Я встаю, одеваюсь и топаю на кухню, чтобы ей помочь. Кэсс невнятно рассказывает про какой-то знаменитый водопад в Южной Америке, а я начинаю резать колбаски. Взгляд мой падает на серую выцветшую монетку, болтающуюся у сестренки между ключиц. Ну, хотя бы Кэсс смогла сохранить мамин талисман.
Я бросаю колбаски в сковородку.
– Ба, а как умерла мама?
– Э? – она резко оглядывается и неловким движением размазывает муку по своей щеке.
Это запрещенная в нашем доме тема для разговора. Другое дело – намеки в историях, которые рассказывает Ба. Но сейчас я твердо намерен добиться истины.
– Ты никогда нам не рассказывала о маминой смерти.
Кэсс умолкает и склоняет голову на плечо, чтобы лучше слышать. Мы и раньше задавали Ба подобные вопросы, но она никогда не стремилась на них отвечать. О чем она любит рассказывать – так это о приключениях, о странствиях по всяким удивительным местам… О том, каким безрассудным и храбрым был наш папа, как он парил в облаках, и только маме удавалось порой спускать его с небес на землю и придавать ему рассудительности. Эти рассказы всегда были для нас вроде волшебных сказок. Но стоило Ба дойти до того момента, когда родительские странствия плохо кончились, ее красноречие сразу иссякало.

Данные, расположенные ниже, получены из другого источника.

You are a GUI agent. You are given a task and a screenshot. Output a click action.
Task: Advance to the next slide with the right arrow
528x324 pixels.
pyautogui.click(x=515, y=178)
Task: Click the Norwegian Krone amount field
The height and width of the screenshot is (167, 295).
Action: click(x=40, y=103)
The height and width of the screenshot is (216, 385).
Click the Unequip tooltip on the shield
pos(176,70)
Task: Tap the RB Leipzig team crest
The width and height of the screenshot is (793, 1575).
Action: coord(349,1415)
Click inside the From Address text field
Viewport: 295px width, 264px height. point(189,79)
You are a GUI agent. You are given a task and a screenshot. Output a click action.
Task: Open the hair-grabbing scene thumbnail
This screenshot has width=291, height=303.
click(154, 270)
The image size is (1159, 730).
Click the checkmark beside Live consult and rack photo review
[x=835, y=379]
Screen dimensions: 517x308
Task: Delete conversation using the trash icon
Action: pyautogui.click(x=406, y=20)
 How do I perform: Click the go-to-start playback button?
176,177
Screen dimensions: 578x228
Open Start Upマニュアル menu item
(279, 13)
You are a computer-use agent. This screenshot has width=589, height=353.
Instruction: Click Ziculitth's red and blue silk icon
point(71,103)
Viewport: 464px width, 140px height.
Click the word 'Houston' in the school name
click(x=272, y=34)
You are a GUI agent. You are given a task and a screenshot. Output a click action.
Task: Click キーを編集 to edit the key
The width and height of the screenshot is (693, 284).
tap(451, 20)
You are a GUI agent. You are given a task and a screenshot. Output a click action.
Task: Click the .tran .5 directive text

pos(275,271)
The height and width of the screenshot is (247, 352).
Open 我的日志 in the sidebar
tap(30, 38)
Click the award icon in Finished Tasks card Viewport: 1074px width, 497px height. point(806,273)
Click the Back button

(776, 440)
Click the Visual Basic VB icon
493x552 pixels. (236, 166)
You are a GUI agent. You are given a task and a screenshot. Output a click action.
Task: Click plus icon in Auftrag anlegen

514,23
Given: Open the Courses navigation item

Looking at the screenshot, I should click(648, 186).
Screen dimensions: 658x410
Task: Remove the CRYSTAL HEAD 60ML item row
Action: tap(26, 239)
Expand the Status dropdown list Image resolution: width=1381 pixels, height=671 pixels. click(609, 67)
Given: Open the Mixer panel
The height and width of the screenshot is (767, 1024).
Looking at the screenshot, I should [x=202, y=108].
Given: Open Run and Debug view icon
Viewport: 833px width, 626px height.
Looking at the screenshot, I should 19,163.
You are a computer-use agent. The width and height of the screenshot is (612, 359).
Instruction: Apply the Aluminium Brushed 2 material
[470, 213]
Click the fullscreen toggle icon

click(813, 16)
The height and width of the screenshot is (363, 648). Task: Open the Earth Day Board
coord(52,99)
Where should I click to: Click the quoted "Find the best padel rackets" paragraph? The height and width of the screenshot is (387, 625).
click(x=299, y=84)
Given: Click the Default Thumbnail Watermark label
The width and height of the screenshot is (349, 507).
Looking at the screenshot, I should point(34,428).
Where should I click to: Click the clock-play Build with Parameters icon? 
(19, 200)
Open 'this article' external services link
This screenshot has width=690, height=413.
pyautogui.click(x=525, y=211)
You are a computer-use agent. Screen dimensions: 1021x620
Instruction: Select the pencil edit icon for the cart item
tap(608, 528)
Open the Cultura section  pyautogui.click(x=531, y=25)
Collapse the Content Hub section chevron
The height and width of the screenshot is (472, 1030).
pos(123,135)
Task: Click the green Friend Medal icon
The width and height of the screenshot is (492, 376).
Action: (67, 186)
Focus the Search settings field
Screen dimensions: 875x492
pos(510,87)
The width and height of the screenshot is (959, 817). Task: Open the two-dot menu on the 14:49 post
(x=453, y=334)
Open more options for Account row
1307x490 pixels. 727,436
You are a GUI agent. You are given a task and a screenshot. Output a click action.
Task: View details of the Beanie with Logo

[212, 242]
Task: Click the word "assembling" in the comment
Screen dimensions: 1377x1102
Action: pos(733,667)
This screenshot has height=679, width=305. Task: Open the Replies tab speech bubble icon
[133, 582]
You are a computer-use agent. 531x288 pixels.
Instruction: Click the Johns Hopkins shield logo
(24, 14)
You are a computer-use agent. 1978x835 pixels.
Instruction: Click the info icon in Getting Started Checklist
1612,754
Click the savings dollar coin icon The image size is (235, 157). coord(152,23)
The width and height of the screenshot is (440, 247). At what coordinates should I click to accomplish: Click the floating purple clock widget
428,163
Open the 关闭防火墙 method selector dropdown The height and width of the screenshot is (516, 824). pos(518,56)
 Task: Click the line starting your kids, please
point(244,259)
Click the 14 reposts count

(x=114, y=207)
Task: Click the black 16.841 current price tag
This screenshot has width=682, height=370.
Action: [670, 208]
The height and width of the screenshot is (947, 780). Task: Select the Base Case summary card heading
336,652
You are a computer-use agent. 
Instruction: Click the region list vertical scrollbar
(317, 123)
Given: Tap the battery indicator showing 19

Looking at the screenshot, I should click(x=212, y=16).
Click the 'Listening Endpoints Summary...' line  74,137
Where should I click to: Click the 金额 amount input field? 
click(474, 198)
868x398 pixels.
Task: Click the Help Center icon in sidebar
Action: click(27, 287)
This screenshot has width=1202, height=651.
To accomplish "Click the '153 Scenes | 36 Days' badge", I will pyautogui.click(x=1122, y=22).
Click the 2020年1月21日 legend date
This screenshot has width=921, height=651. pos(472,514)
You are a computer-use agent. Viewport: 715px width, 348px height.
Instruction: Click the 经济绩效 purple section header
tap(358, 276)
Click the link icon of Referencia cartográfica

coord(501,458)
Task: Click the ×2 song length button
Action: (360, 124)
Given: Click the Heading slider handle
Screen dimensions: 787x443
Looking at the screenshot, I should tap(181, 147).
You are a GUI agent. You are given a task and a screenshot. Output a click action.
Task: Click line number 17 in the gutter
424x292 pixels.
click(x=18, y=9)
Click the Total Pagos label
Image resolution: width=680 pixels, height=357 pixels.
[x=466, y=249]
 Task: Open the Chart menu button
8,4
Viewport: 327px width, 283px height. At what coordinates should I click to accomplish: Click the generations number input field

– Боюсь, я не знаю, – говорит она на этот раз. – Ваш отец не рассказывал мне подробностей. А если бы и рассказывал, он не хотел бы, чтобы вы их знали. Это не мои секреты, и я не вправе их раскрывать. – Ба берет полоску бекона, которая охлаждается на бумажном полотенце, и протягивает ее мне. – Попробуй, нормально жуется или слишком жесткий?